> THE DATA:
◇ ◇ ◇ ◇
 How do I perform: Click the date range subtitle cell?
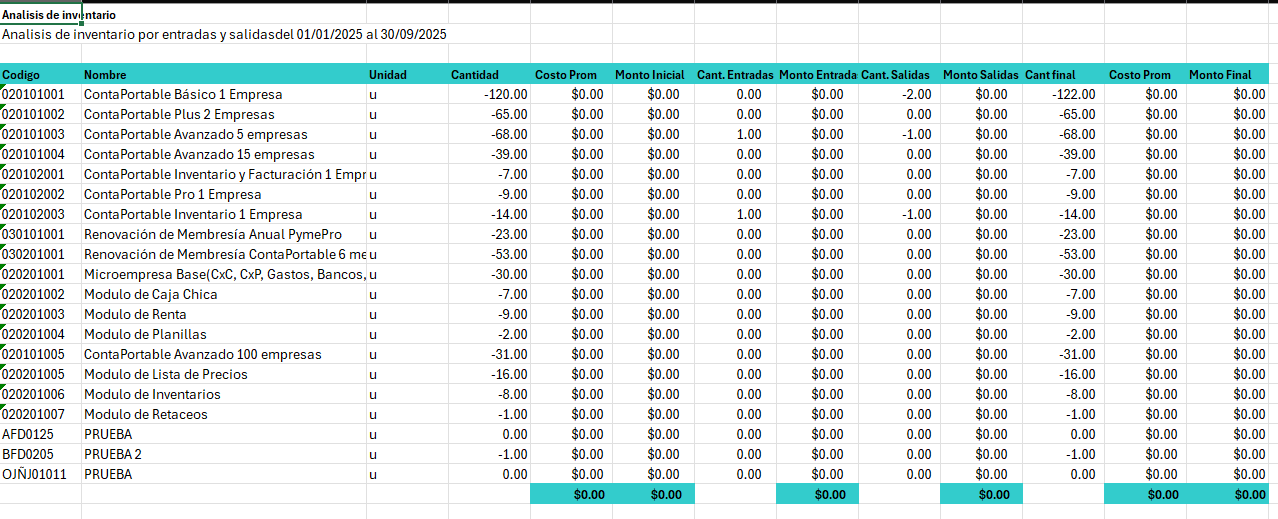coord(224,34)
◇ ◇ ◇ ◇
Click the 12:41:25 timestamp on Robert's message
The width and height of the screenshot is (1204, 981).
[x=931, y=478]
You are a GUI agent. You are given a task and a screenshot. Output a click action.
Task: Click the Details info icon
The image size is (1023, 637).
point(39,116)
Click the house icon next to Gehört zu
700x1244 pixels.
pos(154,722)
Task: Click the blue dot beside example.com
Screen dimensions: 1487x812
◇ ◇ ◇ ◇
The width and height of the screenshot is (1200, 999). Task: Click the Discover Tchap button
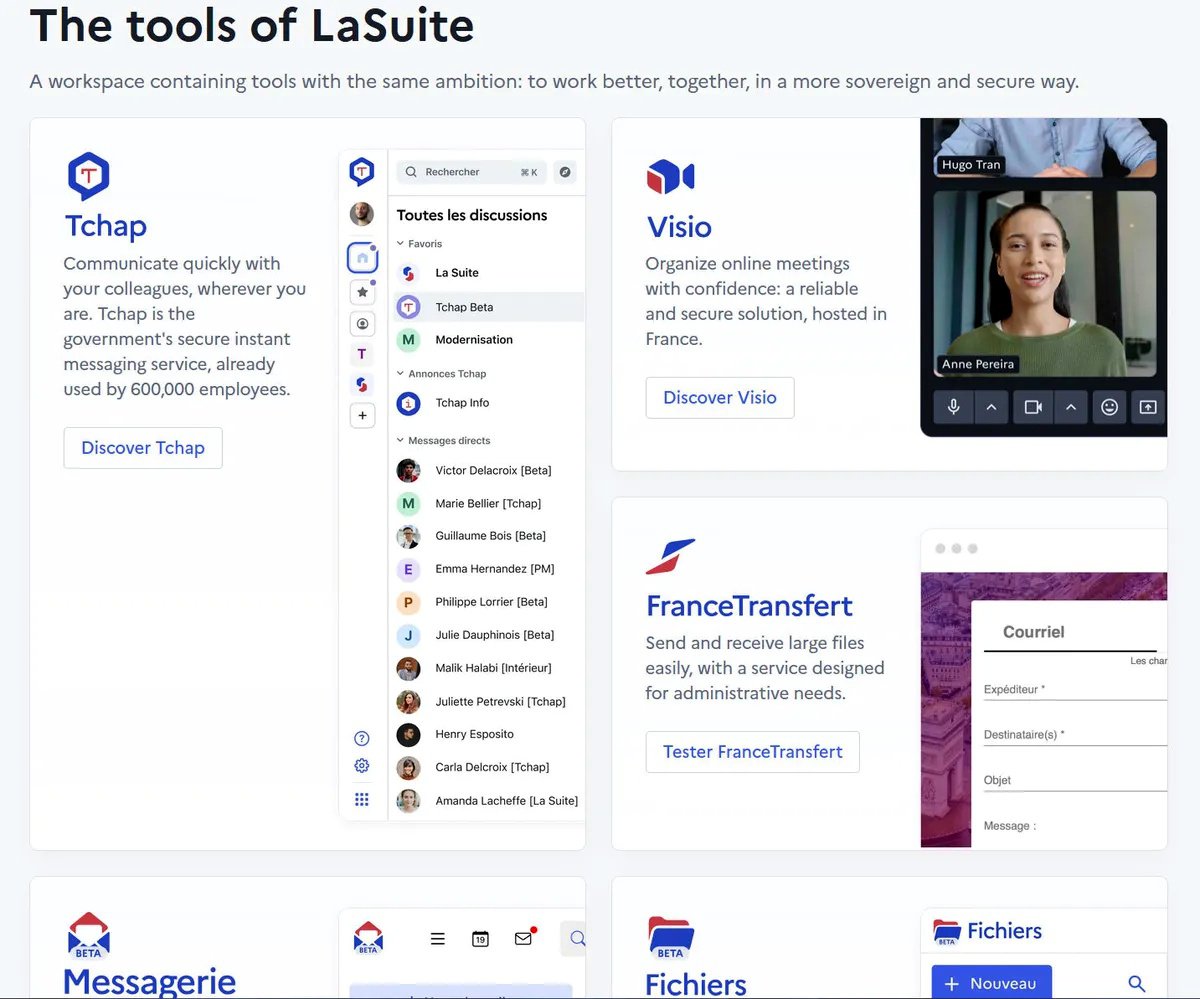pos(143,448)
◇ ◇ ◇ ◇
> WORK ITEM: Using the data above, print exactly the lines from the line that contains "The image size is (1023, 637)." through the line that contains "Screen dimensions: 1487x812", with both included.

> EXERCISE RESULT:
The image size is (1023, 637).
point(39,116)
Click the house icon next to Gehört zu
700x1244 pixels.
pos(154,722)
Task: Click the blue dot beside example.com
Screen dimensions: 1487x812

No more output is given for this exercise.